Saved data entries:
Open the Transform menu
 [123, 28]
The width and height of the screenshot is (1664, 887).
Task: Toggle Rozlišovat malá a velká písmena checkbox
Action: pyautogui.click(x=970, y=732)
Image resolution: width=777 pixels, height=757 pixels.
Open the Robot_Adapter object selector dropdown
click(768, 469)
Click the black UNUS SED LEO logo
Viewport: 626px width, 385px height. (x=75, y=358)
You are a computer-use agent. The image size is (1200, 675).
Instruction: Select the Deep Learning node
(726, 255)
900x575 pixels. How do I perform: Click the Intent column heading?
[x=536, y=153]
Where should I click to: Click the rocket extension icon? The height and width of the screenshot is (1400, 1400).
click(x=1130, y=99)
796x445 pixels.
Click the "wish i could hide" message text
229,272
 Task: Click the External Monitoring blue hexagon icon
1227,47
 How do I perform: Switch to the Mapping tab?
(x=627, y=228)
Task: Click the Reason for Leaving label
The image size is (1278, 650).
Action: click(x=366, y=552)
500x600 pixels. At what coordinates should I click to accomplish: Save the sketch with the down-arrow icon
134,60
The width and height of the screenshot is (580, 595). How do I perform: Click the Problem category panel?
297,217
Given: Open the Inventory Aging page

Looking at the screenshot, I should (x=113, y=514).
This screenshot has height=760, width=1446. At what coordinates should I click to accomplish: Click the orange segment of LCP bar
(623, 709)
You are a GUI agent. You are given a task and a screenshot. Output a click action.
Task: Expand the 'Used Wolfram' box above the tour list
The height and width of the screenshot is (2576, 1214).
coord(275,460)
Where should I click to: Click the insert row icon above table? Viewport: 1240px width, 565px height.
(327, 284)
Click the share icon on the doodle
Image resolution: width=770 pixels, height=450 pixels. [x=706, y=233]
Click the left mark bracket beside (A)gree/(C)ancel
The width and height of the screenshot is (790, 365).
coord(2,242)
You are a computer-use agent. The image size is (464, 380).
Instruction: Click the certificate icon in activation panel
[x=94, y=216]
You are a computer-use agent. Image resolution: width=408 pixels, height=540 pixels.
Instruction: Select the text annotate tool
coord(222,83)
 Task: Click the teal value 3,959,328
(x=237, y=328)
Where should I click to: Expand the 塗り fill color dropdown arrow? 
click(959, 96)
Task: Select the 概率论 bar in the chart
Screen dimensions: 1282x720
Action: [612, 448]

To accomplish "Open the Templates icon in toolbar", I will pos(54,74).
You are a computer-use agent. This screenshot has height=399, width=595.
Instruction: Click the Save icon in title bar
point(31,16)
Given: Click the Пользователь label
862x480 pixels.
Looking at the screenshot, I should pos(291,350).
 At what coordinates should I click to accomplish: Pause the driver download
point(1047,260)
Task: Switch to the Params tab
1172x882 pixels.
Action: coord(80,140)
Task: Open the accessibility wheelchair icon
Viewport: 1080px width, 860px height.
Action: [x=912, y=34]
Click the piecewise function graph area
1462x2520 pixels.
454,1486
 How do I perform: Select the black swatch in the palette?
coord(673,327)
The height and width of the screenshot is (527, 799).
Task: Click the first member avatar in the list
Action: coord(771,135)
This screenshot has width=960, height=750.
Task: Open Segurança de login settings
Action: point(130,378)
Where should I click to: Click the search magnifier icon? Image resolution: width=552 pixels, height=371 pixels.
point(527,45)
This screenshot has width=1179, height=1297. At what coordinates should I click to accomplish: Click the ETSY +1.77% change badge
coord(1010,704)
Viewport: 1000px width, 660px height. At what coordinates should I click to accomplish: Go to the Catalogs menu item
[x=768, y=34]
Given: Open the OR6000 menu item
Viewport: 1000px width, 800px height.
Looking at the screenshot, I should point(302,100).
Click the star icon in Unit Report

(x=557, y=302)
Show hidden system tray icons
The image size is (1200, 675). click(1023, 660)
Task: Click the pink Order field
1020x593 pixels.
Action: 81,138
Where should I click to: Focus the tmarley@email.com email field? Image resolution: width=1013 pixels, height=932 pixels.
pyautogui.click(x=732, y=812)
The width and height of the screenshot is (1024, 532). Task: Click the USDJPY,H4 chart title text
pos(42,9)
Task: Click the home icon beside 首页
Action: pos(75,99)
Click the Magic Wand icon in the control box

= Problem details =
List all lines above in which the string "computer" appears.

= Reply to the task =
You are a computer-use agent. The image size is (1200, 675).
You are a computer-use agent. The image size is (464, 380).
You are a computer-use agent. Image resolution: width=408 pixels, height=540 pixels.
You are a computer-use agent. This screenshot has height=399, width=595.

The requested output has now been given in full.